She famously sings about a lesbian experience in her 2008 hit I Kissed A Girl.
But Katy Perry has revealed that she was not ‘allowed to interact with gay people’ during her strict upbringing by her evangelical pastor parents.
The pop star, 32, also spoke about how there was ‘some generational racism’ when she was growing up.
Speaking in an interview with Vogue, the Firework hitmaker explained how she had to re-educate herself later on in life following her religious upbringing.
‘The schools were really makeshift.
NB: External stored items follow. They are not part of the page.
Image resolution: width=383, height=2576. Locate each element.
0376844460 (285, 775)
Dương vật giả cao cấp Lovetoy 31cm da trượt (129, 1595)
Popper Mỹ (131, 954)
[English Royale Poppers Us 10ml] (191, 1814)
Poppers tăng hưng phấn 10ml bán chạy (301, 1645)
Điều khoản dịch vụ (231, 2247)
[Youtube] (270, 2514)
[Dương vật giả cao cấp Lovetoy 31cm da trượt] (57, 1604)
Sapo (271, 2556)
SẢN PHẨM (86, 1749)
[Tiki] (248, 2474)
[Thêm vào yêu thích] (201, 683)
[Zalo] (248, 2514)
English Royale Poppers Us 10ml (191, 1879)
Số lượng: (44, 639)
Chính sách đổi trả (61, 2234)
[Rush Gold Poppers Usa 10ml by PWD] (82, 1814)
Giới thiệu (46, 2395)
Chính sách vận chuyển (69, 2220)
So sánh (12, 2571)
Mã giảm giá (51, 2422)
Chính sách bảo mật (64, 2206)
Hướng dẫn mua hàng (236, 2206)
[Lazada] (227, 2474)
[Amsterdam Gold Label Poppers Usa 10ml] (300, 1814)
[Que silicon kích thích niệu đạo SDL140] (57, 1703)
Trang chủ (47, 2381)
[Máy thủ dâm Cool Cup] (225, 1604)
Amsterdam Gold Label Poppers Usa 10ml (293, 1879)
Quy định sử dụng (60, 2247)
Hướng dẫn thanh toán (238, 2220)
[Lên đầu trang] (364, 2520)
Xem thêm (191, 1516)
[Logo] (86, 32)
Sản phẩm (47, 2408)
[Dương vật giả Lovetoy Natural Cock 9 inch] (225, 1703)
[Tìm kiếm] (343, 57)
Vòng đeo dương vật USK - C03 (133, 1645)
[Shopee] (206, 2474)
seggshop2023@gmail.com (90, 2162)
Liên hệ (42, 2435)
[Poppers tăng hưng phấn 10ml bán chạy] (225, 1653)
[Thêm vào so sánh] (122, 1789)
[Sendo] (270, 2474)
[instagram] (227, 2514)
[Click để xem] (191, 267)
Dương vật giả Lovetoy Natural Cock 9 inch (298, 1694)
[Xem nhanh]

Education was not the first priority,’ she said. ‘My education started in my 20s, and there is so much to learn still.’
Katy also added that Donald Trump being elected President brought up ‘trauma’ from when she was younger.
She told the magazine: ‘Misogyny and sexism were in my childhood: I have an issue with suppressive males and not being seen as equal.’
The insight into her strict upbringing by her pastor parents Keith and Mary Hudson comes as Katy revealed that her hit single I Kissed A Girl was inspired by her own sexual experiences as a young woman.
Speaking about the song’s lyrics at the Human Rights Campaign Los Angeles Gala last month, she said: ‘Truth be told, I did more than that!
‘But how was I going to reconcile that with the gospel-singing girl raised in youth groups that were pro conversion camps?
‘What I did know was that I was curious, and even then I knew that sexuality was not as black and white as this dress.’
The songstress described how she ‘prayed the gay away at Jesus camps’, but added that things changed after she burst onto the music scene.
‘I found my gift and my gift introduced me to people outside my bubble and my bubble started to burst,’ she explained.
‘These people were nothing like I had been taught to fear. They were the freest, strong, kind and inclusive people I have ever met.’
No longer following her parents’ path, Katy added: ‘Priceless lessons happen large. The path of discovery has made me, has tested me, and forever changed me.
‘You don’t get to choose your family, but you can choose your tribe,’ she said.
‘I stand here as real evidence for all that no matter where you came from it is about where you are going, that real change, real evolution, and that real perception shift can happen if we open our minds and soften our hearts.’
‘No longer can I sit in silence. I have to stand up for what I feel is true and that is equality and justice for all, period.’